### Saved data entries
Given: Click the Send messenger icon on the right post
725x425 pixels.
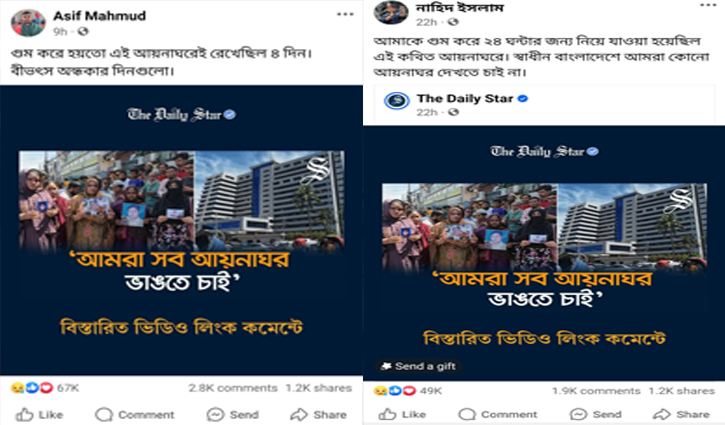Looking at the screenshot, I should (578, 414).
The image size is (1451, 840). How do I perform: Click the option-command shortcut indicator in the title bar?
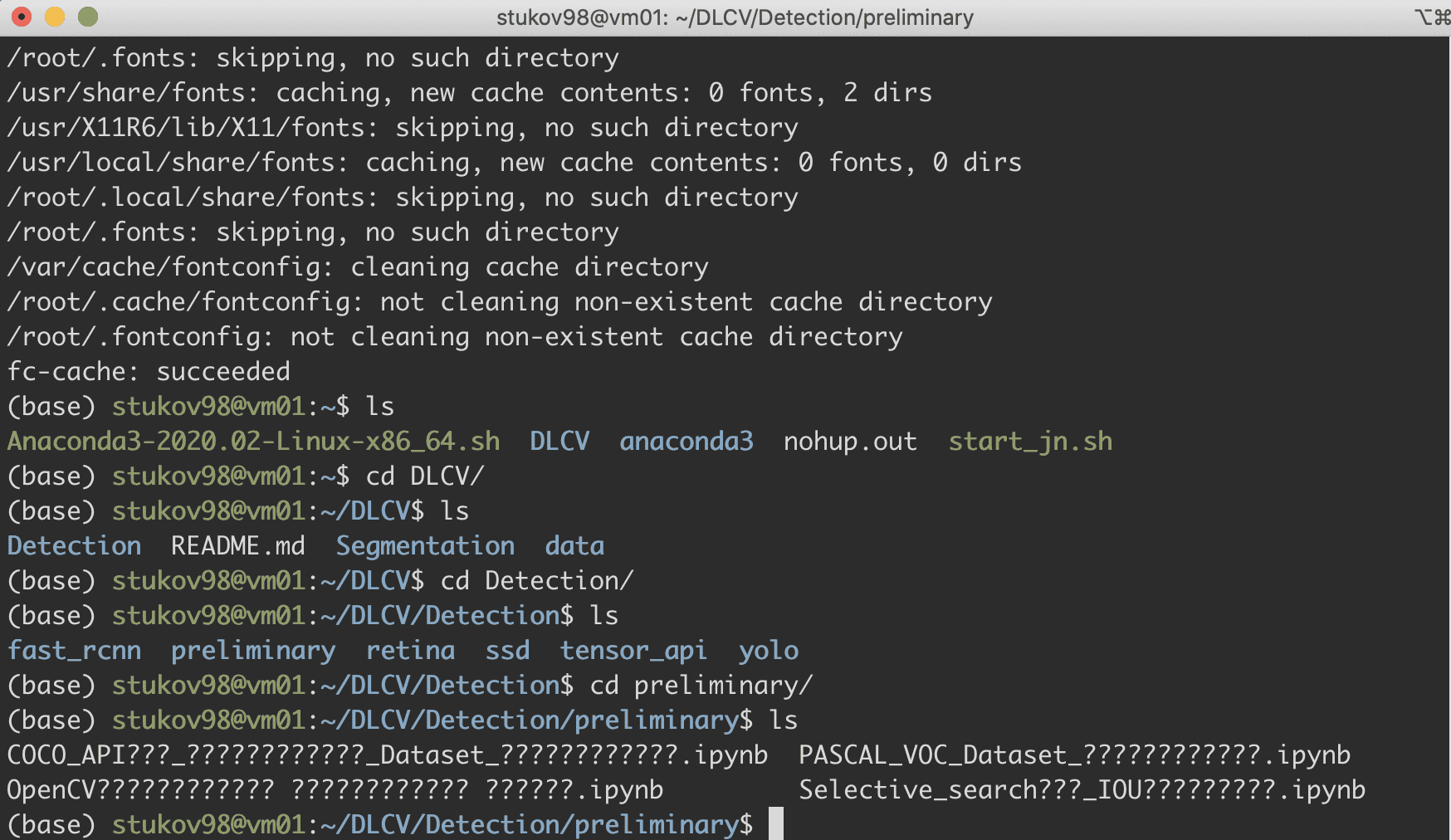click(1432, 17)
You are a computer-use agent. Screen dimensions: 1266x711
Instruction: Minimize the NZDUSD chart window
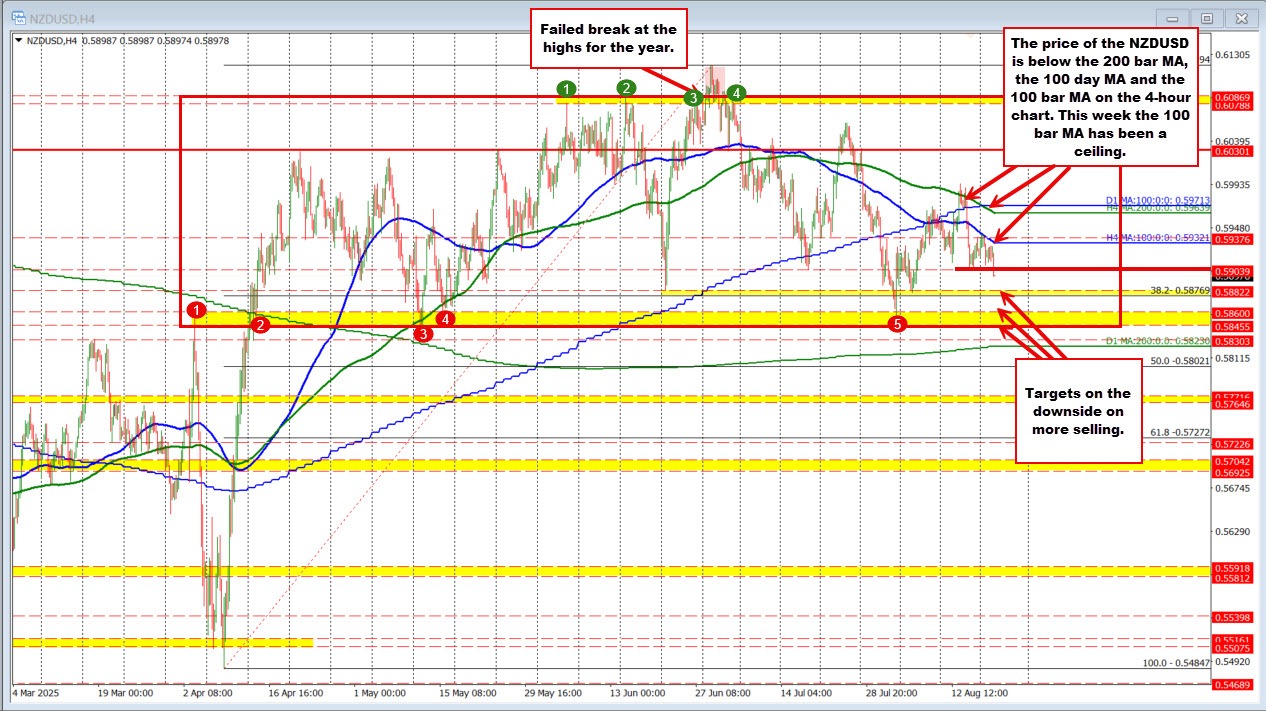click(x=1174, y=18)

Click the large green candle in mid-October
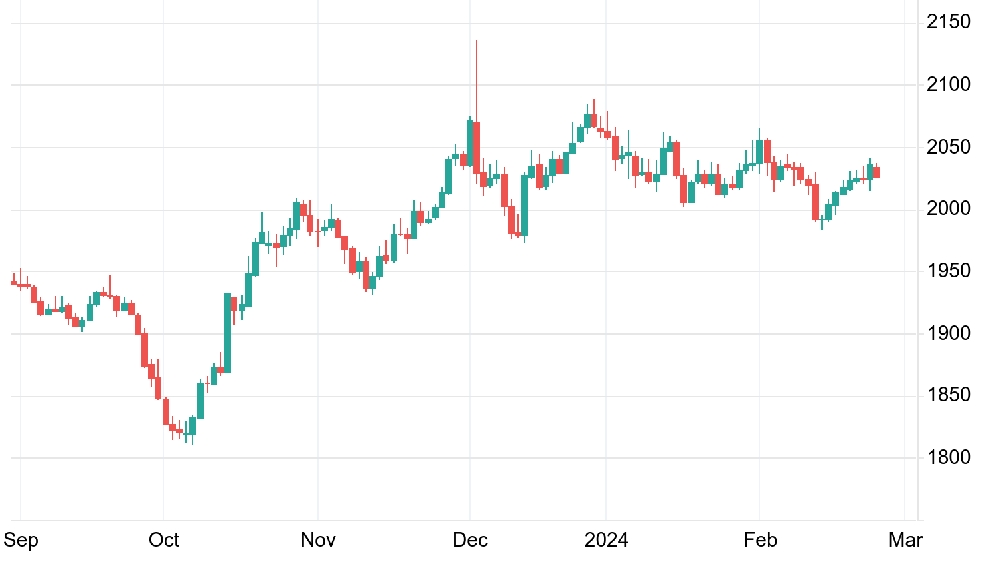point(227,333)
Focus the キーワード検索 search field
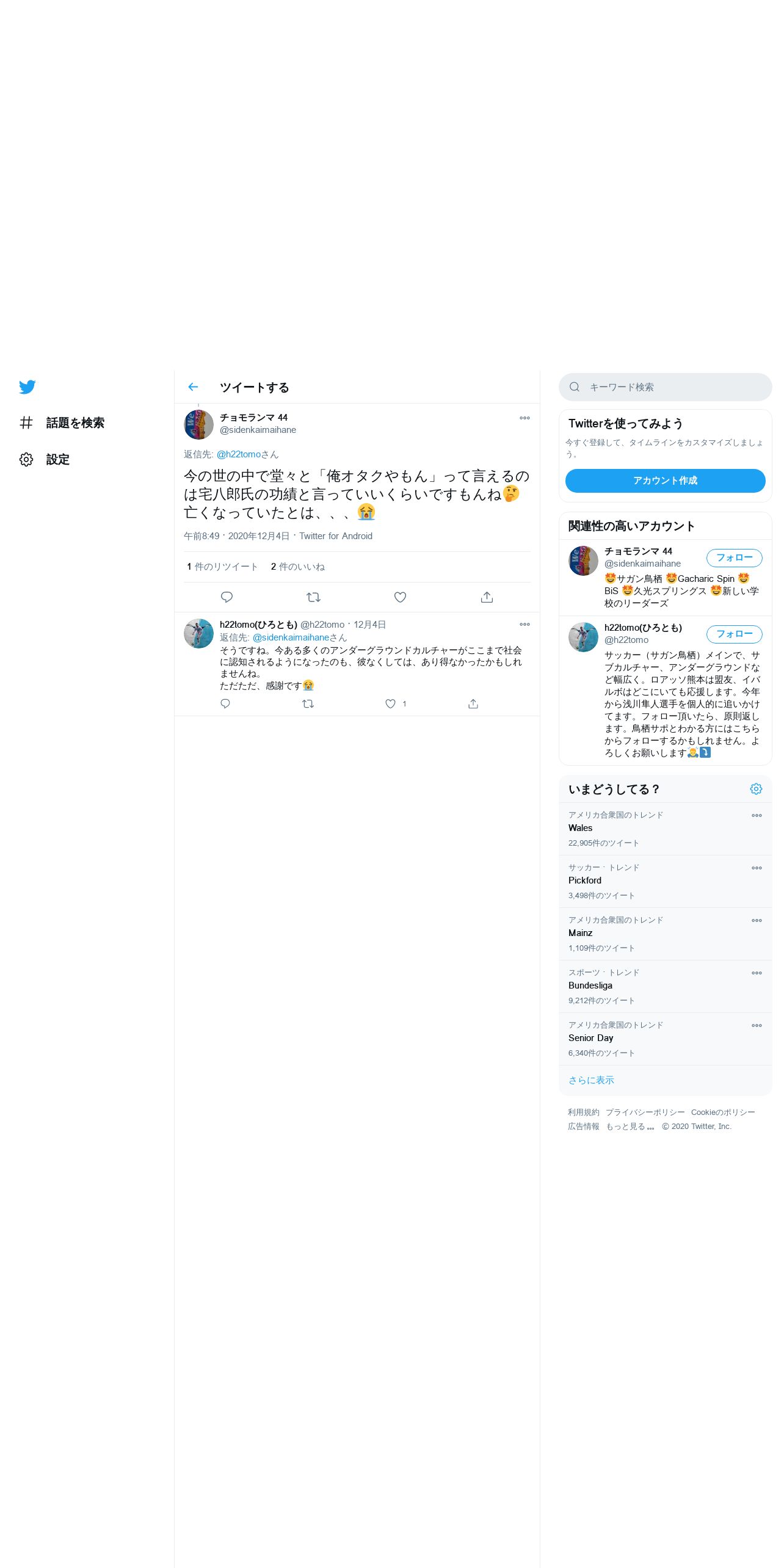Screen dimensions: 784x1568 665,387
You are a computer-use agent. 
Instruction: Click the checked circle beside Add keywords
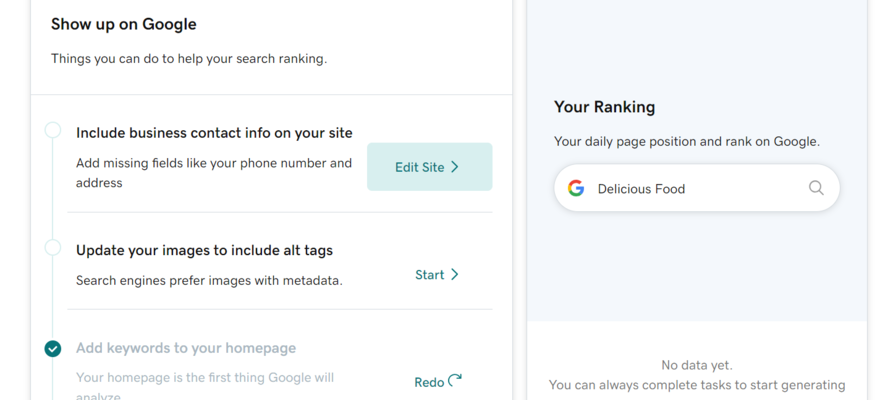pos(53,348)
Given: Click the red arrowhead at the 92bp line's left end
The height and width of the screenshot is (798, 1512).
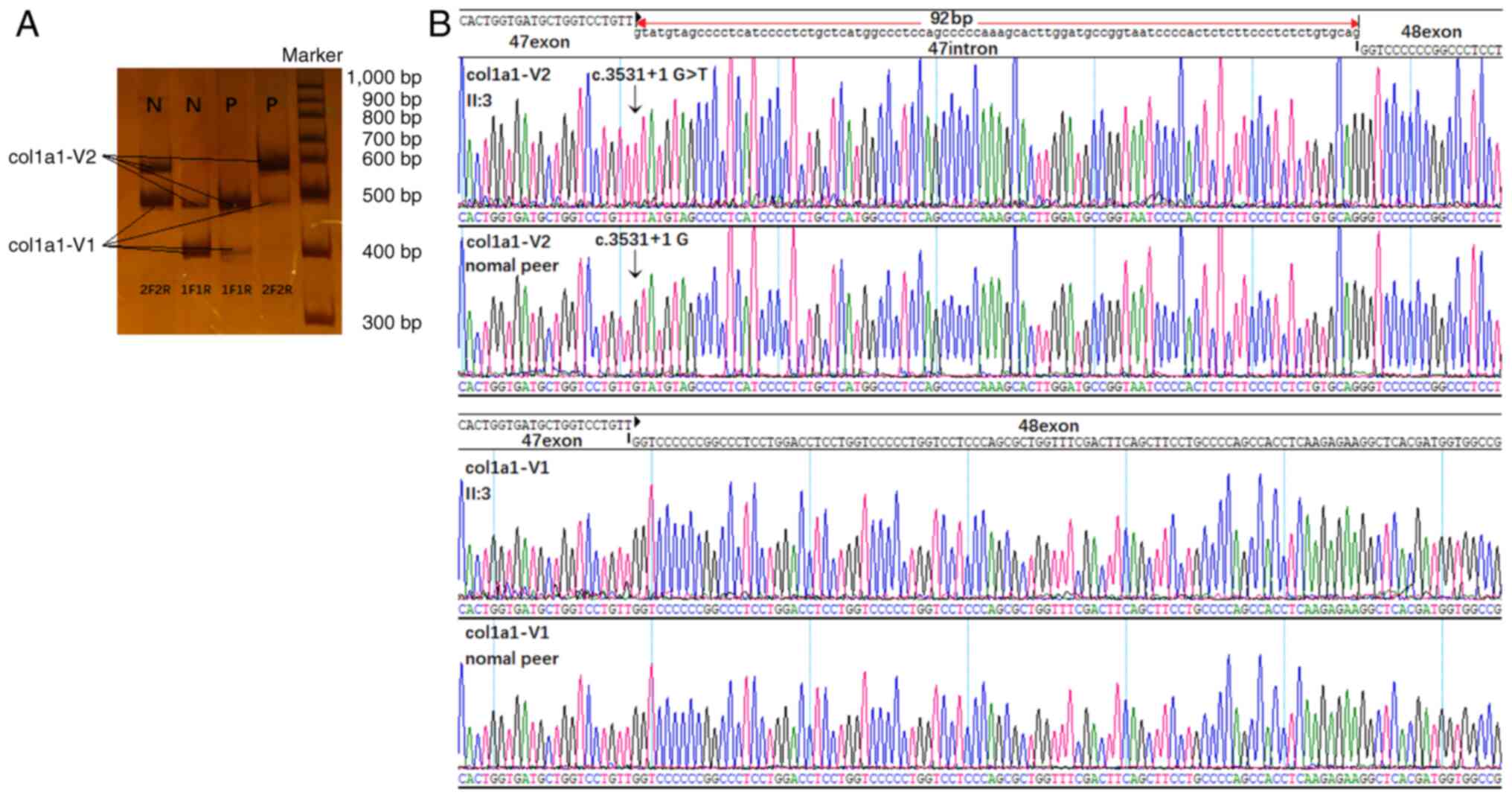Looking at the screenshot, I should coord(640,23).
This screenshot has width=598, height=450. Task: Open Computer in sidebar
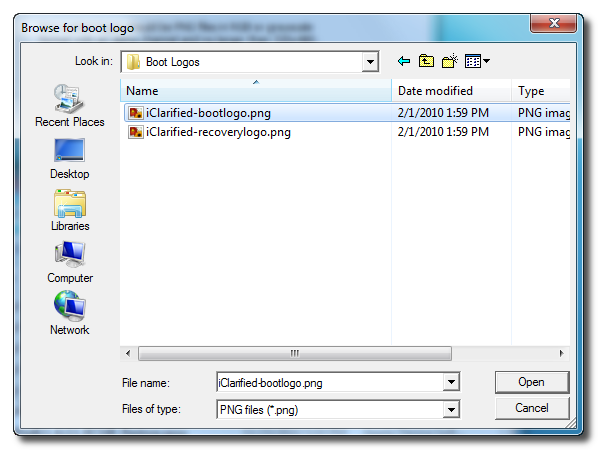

### EXERCISE INSTRUCTIONS
Leave out every picture and copy verbatim the lines running from the line containing "The image size" through the final line of the data.

### ANSWER SPACE
The image size is (1451, 840). How do I perform: Click the option-command shortcut indicator in the title bar?
click(1432, 17)
You are a computer-use agent. Screen dimensions: 1266x711
Instruction: Minimize the NZDUSD chart window
click(x=1174, y=18)

Click the large green candle in mid-October
point(227,333)
Focus the キーワード検索 search field
Screen dimensions: 784x1568 665,387
You are a computer-use agent. 
Instruction: Click the checked circle beside Add keywords
pos(53,348)
Given: Click the red arrowhead at the 92bp line's left end
The height and width of the screenshot is (798, 1512).
Looking at the screenshot, I should coord(640,23).
This screenshot has width=598, height=450. Task: Open Computer in sidebar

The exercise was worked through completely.